═════ PROVIDED ENTRIES

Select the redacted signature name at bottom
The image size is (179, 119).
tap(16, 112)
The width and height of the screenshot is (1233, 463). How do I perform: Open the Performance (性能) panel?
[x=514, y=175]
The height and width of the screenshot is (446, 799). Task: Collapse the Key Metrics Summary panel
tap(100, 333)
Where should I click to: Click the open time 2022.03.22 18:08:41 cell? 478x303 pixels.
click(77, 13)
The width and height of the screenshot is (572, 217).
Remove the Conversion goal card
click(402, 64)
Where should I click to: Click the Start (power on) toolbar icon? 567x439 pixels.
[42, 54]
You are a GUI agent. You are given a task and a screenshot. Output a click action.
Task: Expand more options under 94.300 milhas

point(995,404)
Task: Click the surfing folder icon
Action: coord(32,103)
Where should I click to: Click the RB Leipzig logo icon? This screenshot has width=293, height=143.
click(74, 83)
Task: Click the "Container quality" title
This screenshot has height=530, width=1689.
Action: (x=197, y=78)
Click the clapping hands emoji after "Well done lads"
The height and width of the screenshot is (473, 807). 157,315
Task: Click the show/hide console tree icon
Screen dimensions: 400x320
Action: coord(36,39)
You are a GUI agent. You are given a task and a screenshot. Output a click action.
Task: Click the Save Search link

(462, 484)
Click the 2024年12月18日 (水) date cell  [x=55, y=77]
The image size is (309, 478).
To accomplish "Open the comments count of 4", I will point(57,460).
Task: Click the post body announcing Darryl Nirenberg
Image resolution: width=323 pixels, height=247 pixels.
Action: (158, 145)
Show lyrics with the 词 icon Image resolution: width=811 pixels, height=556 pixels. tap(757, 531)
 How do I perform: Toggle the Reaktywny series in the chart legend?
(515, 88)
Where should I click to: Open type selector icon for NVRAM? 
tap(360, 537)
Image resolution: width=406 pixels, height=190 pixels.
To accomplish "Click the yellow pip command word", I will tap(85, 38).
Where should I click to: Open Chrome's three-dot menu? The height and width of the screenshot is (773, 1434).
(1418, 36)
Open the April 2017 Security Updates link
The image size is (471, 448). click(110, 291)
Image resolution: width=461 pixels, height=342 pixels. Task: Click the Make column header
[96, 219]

══════════

◆ **SET PROBLEM**
Switch every "Where should I click to" in the rows above to "Where do I click to", and give all the rows again with nothing else changed.

◆ **COMPLETE ANSWER**
Select the redacted signature name at bottom
The image size is (179, 119).
tap(16, 112)
The width and height of the screenshot is (1233, 463). How do I perform: Open the Performance (性能) panel?
[x=514, y=175]
The height and width of the screenshot is (446, 799). Task: Collapse the Key Metrics Summary panel
tap(100, 333)
Where do I click to: Click the open time 2022.03.22 18:08:41 cell? 478x303 pixels.
click(77, 13)
The width and height of the screenshot is (572, 217).
Remove the Conversion goal card
click(402, 64)
Where do I click to: Click the Start (power on) toolbar icon? 567x439 pixels.
[42, 54]
You are a GUI agent. You are given a task and a screenshot. Output a click action.
Task: Expand more options under 94.300 milhas

point(995,404)
Task: Click the surfing folder icon
Action: coord(32,103)
Where do I click to: Click the RB Leipzig logo icon? This screenshot has width=293, height=143.
click(74, 83)
Task: Click the "Container quality" title
This screenshot has height=530, width=1689.
Action: (x=197, y=78)
Click the clapping hands emoji after "Well done lads"
The height and width of the screenshot is (473, 807). 157,315
Task: Click the show/hide console tree icon
Screen dimensions: 400x320
Action: coord(36,39)
You are a GUI agent. You are given a task and a screenshot. Output a click action.
Task: Click the Save Search link

(462, 484)
Click the 2024年12月18日 (水) date cell  [x=55, y=77]
The image size is (309, 478).
To accomplish "Open the comments count of 4", I will point(57,460).
Task: Click the post body announcing Darryl Nirenberg
Image resolution: width=323 pixels, height=247 pixels.
Action: (158, 145)
Show lyrics with the 词 icon Image resolution: width=811 pixels, height=556 pixels. tap(757, 531)
 How do I perform: Toggle the Reaktywny series in the chart legend?
(515, 88)
Where do I click to: Open type selector icon for NVRAM? 
tap(360, 537)
Image resolution: width=406 pixels, height=190 pixels.
To accomplish "Click the yellow pip command word", I will tap(85, 38).
Where do I click to: Open Chrome's three-dot menu? The height and width of the screenshot is (773, 1434).
(1418, 36)
Open the April 2017 Security Updates link
The image size is (471, 448). click(110, 291)
Image resolution: width=461 pixels, height=342 pixels. Task: Click the Make column header
[96, 219]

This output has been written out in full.